> _Records for processing_:
•••••

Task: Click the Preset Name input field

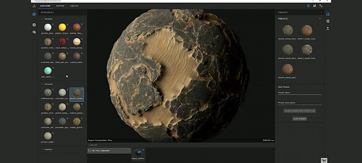Action: [300, 93]
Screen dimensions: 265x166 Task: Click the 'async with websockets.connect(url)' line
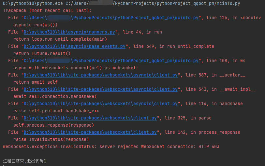tap(76, 68)
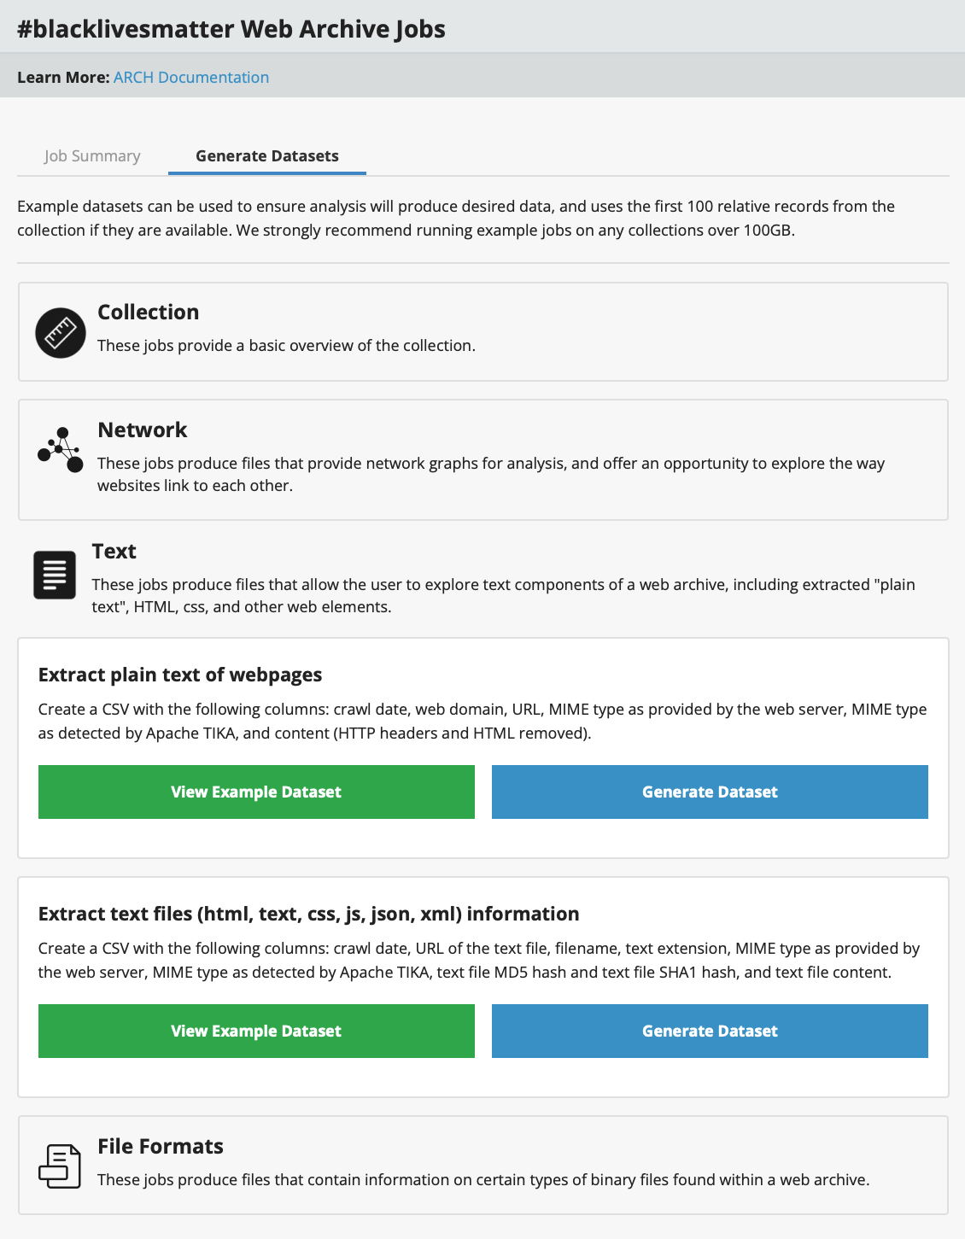Click the "Extract text files" information title

(x=308, y=915)
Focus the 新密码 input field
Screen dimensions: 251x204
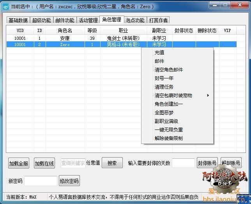41,181
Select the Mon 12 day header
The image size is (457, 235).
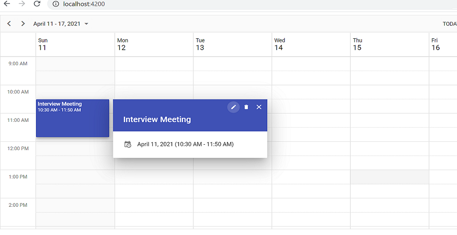tap(154, 44)
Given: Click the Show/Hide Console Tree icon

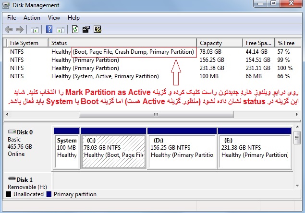Looking at the screenshot, I should coord(35,29).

•••••

> _Exercise objective_:
Since the pictures are not wanted, transcribe the rest of the listing above exactly.

> _Result of the task_:
Task: Click the Preset Name input field

Action: [300, 93]
Screen dimensions: 265x166 Task: Click the 'async with websockets.connect(url)' line
tap(76, 68)
Click the "Extract text files" information title

(x=308, y=915)
Focus the 新密码 input field
Screen dimensions: 251x204
41,181
Select the Mon 12 day header
The image size is (457, 235).
tap(154, 44)
Given: Click the Show/Hide Console Tree icon

Looking at the screenshot, I should coord(35,29).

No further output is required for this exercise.